WHAT IS EXPECTED:
Copy every item below word for word, keeping each line unchanged.

Entries for locating words and elements:
_ _ _ _ _

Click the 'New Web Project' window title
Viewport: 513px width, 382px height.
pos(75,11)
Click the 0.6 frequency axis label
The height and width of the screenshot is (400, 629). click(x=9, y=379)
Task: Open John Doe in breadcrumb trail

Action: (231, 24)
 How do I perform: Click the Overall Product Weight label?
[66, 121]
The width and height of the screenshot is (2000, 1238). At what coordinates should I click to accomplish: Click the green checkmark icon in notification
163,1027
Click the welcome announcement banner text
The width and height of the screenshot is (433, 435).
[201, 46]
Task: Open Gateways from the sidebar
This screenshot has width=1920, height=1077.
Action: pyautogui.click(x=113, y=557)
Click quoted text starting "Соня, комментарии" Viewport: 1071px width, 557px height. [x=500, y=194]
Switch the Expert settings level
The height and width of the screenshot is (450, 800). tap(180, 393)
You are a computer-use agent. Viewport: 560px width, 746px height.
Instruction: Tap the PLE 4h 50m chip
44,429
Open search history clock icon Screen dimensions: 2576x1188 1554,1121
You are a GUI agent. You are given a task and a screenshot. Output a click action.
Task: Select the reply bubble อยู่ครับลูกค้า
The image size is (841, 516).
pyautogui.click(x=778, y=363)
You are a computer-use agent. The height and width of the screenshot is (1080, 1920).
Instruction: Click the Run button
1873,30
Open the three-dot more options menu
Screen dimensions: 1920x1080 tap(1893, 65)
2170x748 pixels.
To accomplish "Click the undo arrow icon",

_ _ _ _ _

THE RESULT:
Click the 'New Web Project' window title
Viewport: 513px width, 382px height.
pos(75,11)
Click the 0.6 frequency axis label
The height and width of the screenshot is (400, 629). click(x=9, y=379)
Task: Open John Doe in breadcrumb trail

Action: (231, 24)
 How do I perform: Click the Overall Product Weight label?
[66, 121]
The width and height of the screenshot is (2000, 1238). At what coordinates should I click to accomplish: Click the green checkmark icon in notification
163,1027
Click the welcome announcement banner text
The width and height of the screenshot is (433, 435).
[201, 46]
Task: Open Gateways from the sidebar
This screenshot has width=1920, height=1077.
Action: pyautogui.click(x=113, y=557)
Click quoted text starting "Соня, комментарии" Viewport: 1071px width, 557px height. [x=500, y=194]
Switch the Expert settings level
The height and width of the screenshot is (450, 800). tap(180, 393)
You are a computer-use agent. Viewport: 560px width, 746px height.
Instruction: Tap the PLE 4h 50m chip
44,429
Open search history clock icon Screen dimensions: 2576x1188 1554,1121
You are a GUI agent. You are given a task and a screenshot. Output a click action.
Task: Select the reply bubble อยู่ครับลูกค้า
The image size is (841, 516).
pyautogui.click(x=778, y=363)
You are a computer-use agent. The height and width of the screenshot is (1080, 1920).
Instruction: Click the Run button
1873,30
Open the three-dot more options menu
Screen dimensions: 1920x1080 tap(1893, 65)
2170x748 pixels.
To accomplish "Click the undo arrow icon",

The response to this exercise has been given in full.